Хлопок был резкий, сухой. Тянь Жэнь замер на миг, потрясённый.
Бить сейчас Сун Юньхао было всё равно что стегнуть хворостиной мохнатого пса горной породы — боли не почувствует, разве что оскорбится.
Сун Юньхао, кажется, даже не обиделся, только чуть наклонил голову.
— Слушай меня, — выдохнул Тянь Жэнь в это склонённое к нему лицу. — Не смей уходить! Слушай. Да, я только лекарь из провинции — я ничего не смыслю в великих делах ваших орденов. Но я могу догадаться. Это был ритуал, да? Вы ведь со своим молодым господином участвовали в ритуале?
— Да, — сказал Сун Юньхао устало.
— Не знаю, как всё это устроено, но вы обменивались духовными силами?
На второе «да» Сун Юньхао уже не хватило. Голова только слабо дёрнулась, обозначая кивок.
— Это ритуал присяги, — заговорил Тянь Жэнь лихорадочно. — И что-то вроде проклятья с отложенным действием.

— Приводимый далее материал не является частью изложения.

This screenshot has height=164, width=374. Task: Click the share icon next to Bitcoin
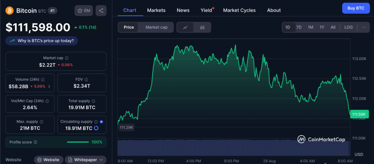pyautogui.click(x=101, y=11)
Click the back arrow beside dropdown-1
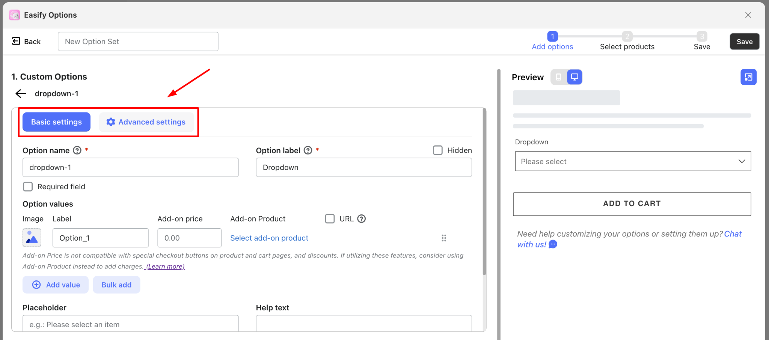 [21, 93]
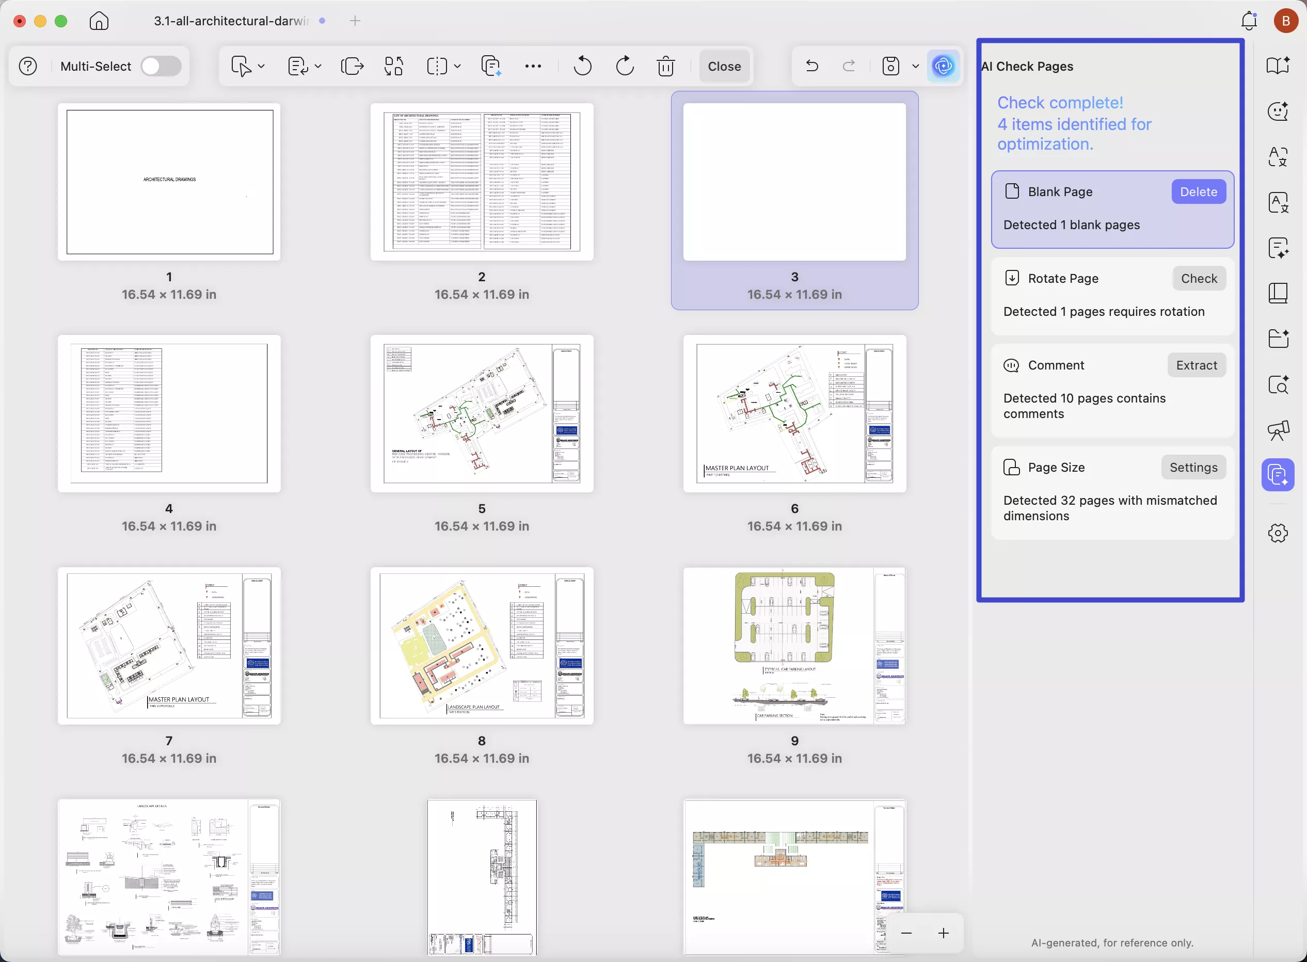Click Check for Rotate Page

(x=1199, y=279)
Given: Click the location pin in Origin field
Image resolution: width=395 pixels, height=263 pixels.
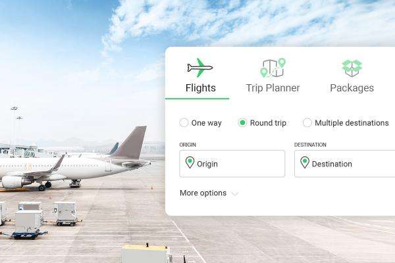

Если господин погибнет по вине своего стража, проклятие сработает, и преступник будет страдать, пока не умрёт или не сойдёт с ума. Это всё равно что приговор, который с помощью ритуала господин из рода Бай выносит заранее. Но ты же знаешь, это сплетение двух воль. Воли господина, да, но и добровольного подчинения стража.
У Сун Юньхао едва заметно нахмурились брови. Он шевельнул свободной рукой, будто отмахиваясь.
Тянь Жэнь ненавидел саму идею горьких лекарств, но их тоже надо было как-то вливать до конца.
— Наверняка за пару веков в клане Бай были мстительные люди, которые подозревали телохранителей в любых возможных грехах. Но твой господин не верил, что ты когда-нибудь намеренно причинишь ему вред. А случайность он бы тебе простил. Разве мог он пожелать тебе такую муку? Даже убийц казнят быстрее и милосерднее. Наверно, нельзя повернуть ритуал так, чтобы наказания не случилось вовсе, но он сделал его совсем слабым. Ты давно прощён. Ты мучаешь себя сам.
— Это невозможно.
— Но в тебе больше нет никакой чужой силы. Я отменил твой прошлый приступ не потому, что я великий лекарь, а потому, что ты сам мне позволил. Ты отвлёкся от вины и скорби. А теперь из-за Вэйдэ ты казнишь себя снова. Слушай! Ты и господина своего мучаешь, — он любил тебя и теперь не упокоится с миром, пока смотрит с того света на эту пытку, — и Вэйдэ погубишь. Ты сильный заклинатель, и воля твоя куда крепче моей. Я не смогу помогать тебе долго.